Advisable Advice Regulations
Some of us think that one of the bigger problems out there is the extent to which what may be some of the most important investment assets out there, retirement assets, are managed by participants and beneficiaries who are uneducated as to investment matters and who, as a practical matter, do not have access to professional investment advice. We are no longer in a defined-benefit world with specified benefits, or even in a defined-contribution world where accounts are managed by professionals. We are, for better or for worse, in the "401(k)"/participant-directed world.
Against this backdrop, the DOL has now reproposed the investment-advice regulations under the fee-leveling and computer-model exemptions added by the PPA. The reproposal drops the previously adopted (and withdrawn) fee-leveling class exemption that, with the imposition of additional conditions, would have gone beyond the statutory exemption.
The history here, with a focus on the fee-leveling exemption, is that (i) after much consideration, the PPA added the exemption, (ii) the DOL came out with an FAB carefully considering, among other things, the precise scope of the parties covered by the basic leveling requirement, (iii) regulations were proposed which would have implemented the fee-leveling exemption consistently with the FAB, together with a proposed class exemption that, with additional conditions, would have gone beyond the FAB, (iv) at the time of the change in presidential administrations, the regulations were finalized, with the proposed class exemption being folded in as a separate provision of the final regulations, and (v) with a fair amount of - ahem - color, there was adverse Congressional reaction to the final regulations, see prior post, resulting in hearings and ultimately the withdrawal of the final regulations, see prior post. There is even proposed legislation that would essentially require that advice be all-but-entirely provided by outsiders, and that is devoid of any attempt to craft safeguards or otherwise strike a balance that would allow some of the largest and most capable financial institutions in the world to provide the advice, often without additional charge.
It now turns out that the DOL's prior careful and balanced work on the statutory exemption was essentially preserved in full.* So what this all was about, in the end, was the withdrawal of the additional class exemption? Really?!** Indeed, Rep. George Miller, who spearheaded much of the resistance to the final regulations and unleashed much of the colorful rhetoric, has now expressed his satisfaction with the current proposed rule, saying that it would help provide investment advice that is best for an individual's retirement, “not the investment adviser's commission." (BNA Pension & Benefits Daily (3/1/10).) Um, . . . OK.

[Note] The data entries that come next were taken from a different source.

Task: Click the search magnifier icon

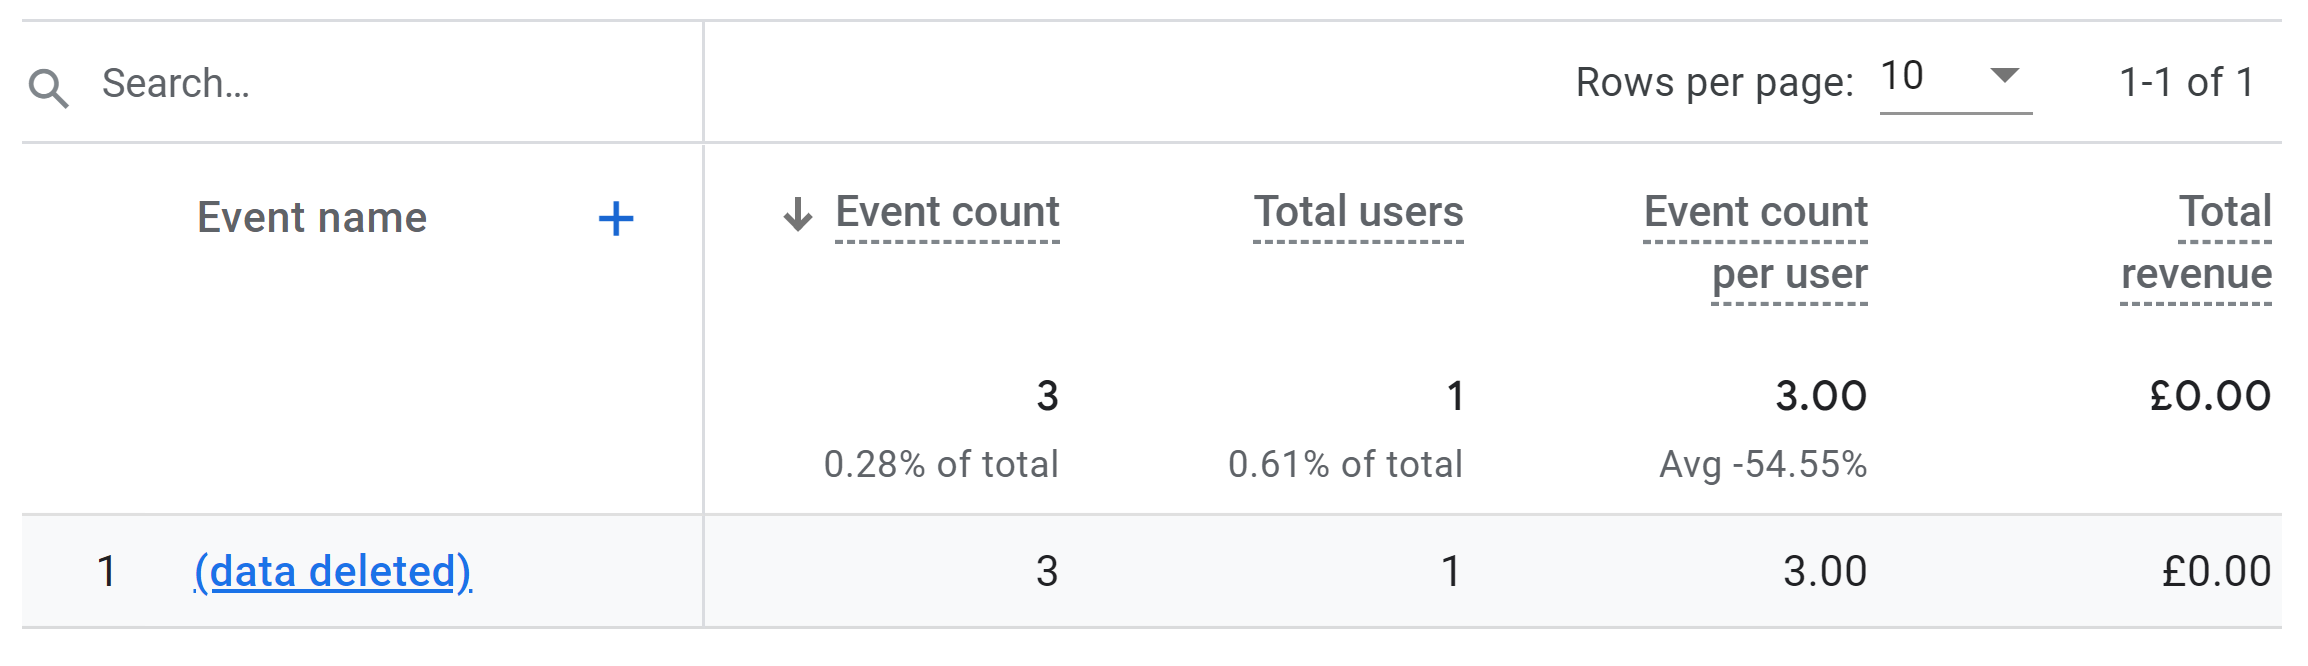Action: point(50,85)
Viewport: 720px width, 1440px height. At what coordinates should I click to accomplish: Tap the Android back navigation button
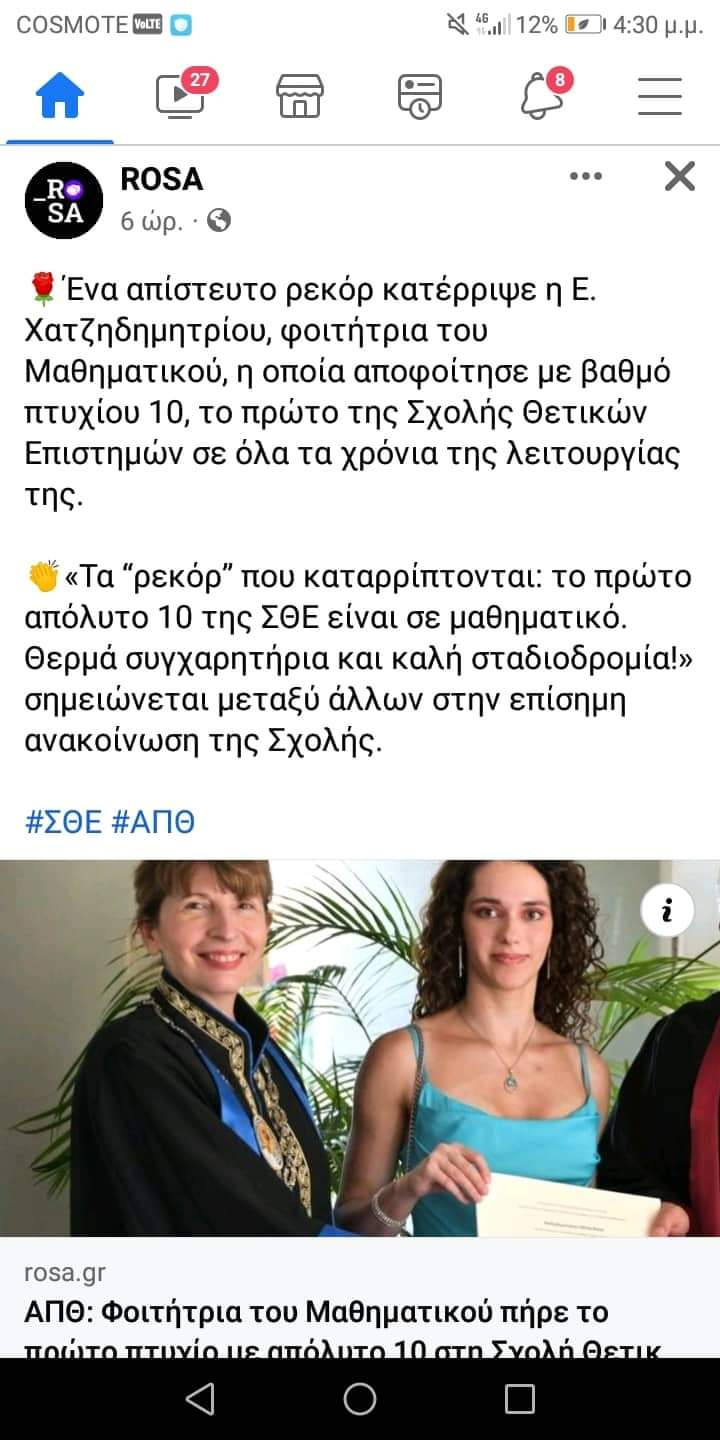[x=200, y=1398]
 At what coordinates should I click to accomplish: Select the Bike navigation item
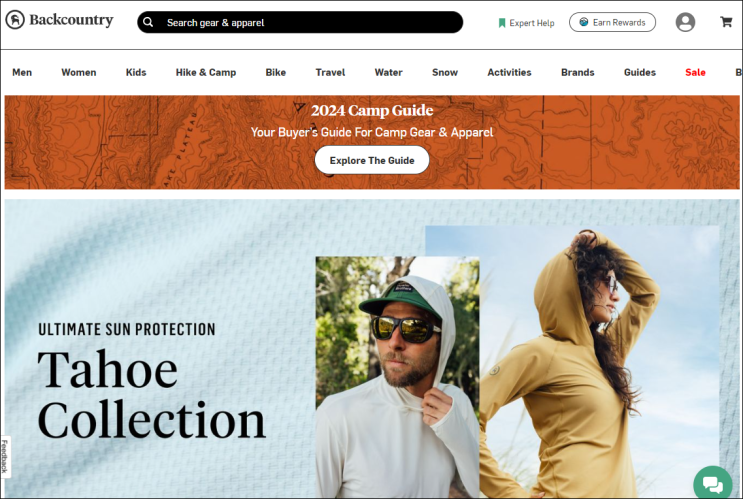pos(275,73)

I would have thought there was a less circuitous and less electrified route to the adoption of the base regulations along with the withdrawal of the supplemental class exemption. Regardless, if the result is that we get implementation of what is arguably an extremely critical tool in furtherance of the provision of needed advice to a wide range of participants and beneficiaries that do not presently have access to this advice, then so be it. I don't mean to minimize the importance that some placed on the adoption of the supplemental class exemption, but, particularly given the politics and rhetoric surrounding the situation, it may be quite fortunate that at least the basic statutory exemption has, so far, been respected and preserved. It's been an interesting process and quite a ride, but maybe, just maybe, the result will be that large regulated financial institutions, if they're willing to abide by the conditions in the statute as implemented by the regulations, can find a way to get much-needed advice out to 401(k) participants and beneficiaries.
* The DOL did add the following clarification: "[E]ven though an affiliate of a fiduciary adviser may receive fees that vary depending on investment options selected, any provision of financial or economic incentives by an affiliate (or any other party) to a fiduciary adviser or any individual employed by such fiduciary adviser (e.g., an employee providing advice on its behalf or an individual responsible for supervising such an employee) to favor certain investments would be impermissible."
** . . . with apologies to Mr. Meyers and Ms. Poehler of Saturday Night Live.